[Set task] Reproduce everything in the reverb forum thread below, from "# Should I get" down to "and Fabfilter's Pro-R.", word for word.

[Passage shown]

# Should I get R4?



## musicalweather (Aug 4, 2020)

Sorry - another one of those "if I have X do I need Y" questions. In the last couple of months I got Phoenix, loved it, then upgraded to Nimbus (very good also -- just haven't had time to explore it.). Now I see that I can upgrade from Phoenix to R4 for 29 bucks. Seems like such a bargain. Am I correct in thinking that Nimbus is the transparent reverb and R4 the character reverb? I use reverb mostly with respect to sampled orchestral instruments. I generally lean toward transparent reverbs. But R4 has gotten pretty high praise that I'm tempted to get it. FWIW, I also have three other verbs which I use regularly -- Verberate, SIR2 and Fabfilter's Pro-R.

Thoughts?


----------



## easyrider (Aug 4, 2020)

Exponential Audio R4


Exponential Audio have hot-rodded their ‘character’ reverb, and the results are even more characterful!




www.soundonsound.com


----------



## musicalweather (Aug 4, 2020)

easyrider said:


> Exponential Audio R4
> 
> 
> Exponential Audio have hot-rodded their ‘character’ reverb, and the results are even more characterful!
> ...


Thanks. I read the SOS review before posting. I guess my question is, what does R4's vintage nature really mean in terms of _sound_, and is that something I might be interested as someone who writes mostly for orchestral or acoustic instruments and usually goes after a transparent reverb sound? Are there VI-Cers out there who use vintage verbs on their orchestral sounds? If so, why do you do that? The SOS review doesn't make much reference to the "character" nature of this reverb except to say that "the focus is on creating artificial reverberation that just works in a mix."


----------



## Locks (Aug 4, 2020)

[Dataset excerpt]
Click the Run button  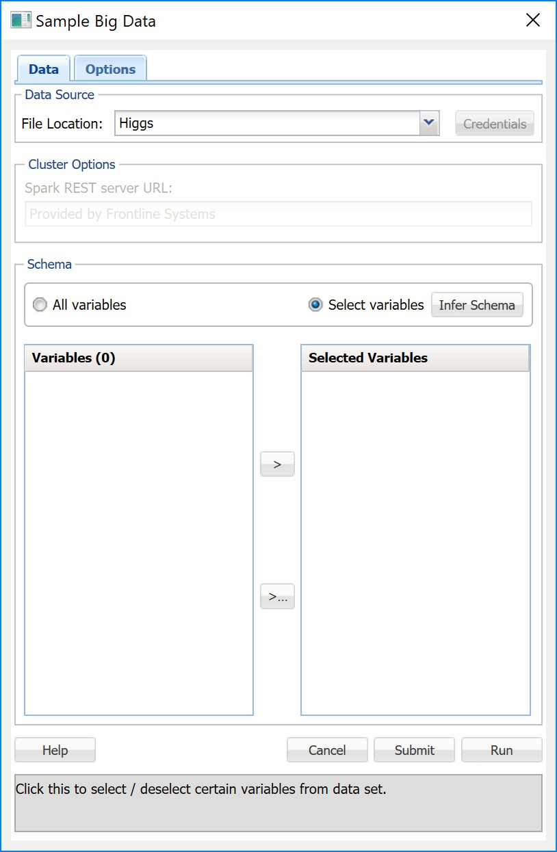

[The result]
# Should I get R4?



## musicalweather (Aug 4, 2020)

Sorry - another one of those "if I have X do I need Y" questions. In the last couple of months I got Phoenix, loved it, then upgraded to Nimbus (very good also -- just haven't had time to explore it.). Now I see that I can upgrade from Phoenix to R4 for 29 bucks. Seems like such a bargain. Am I correct in thinking that Nimbus is the transparent reverb and R4 the character reverb? I use reverb mostly with respect to sampled orchestral instruments. I generally lean toward transparent reverbs. But R4 has gotten pretty high praise that I'm tempted to get it. FWIW, I also have three other verbs which I use regularly -- Verberate, SIR2 and Fabfilter's Pro-R.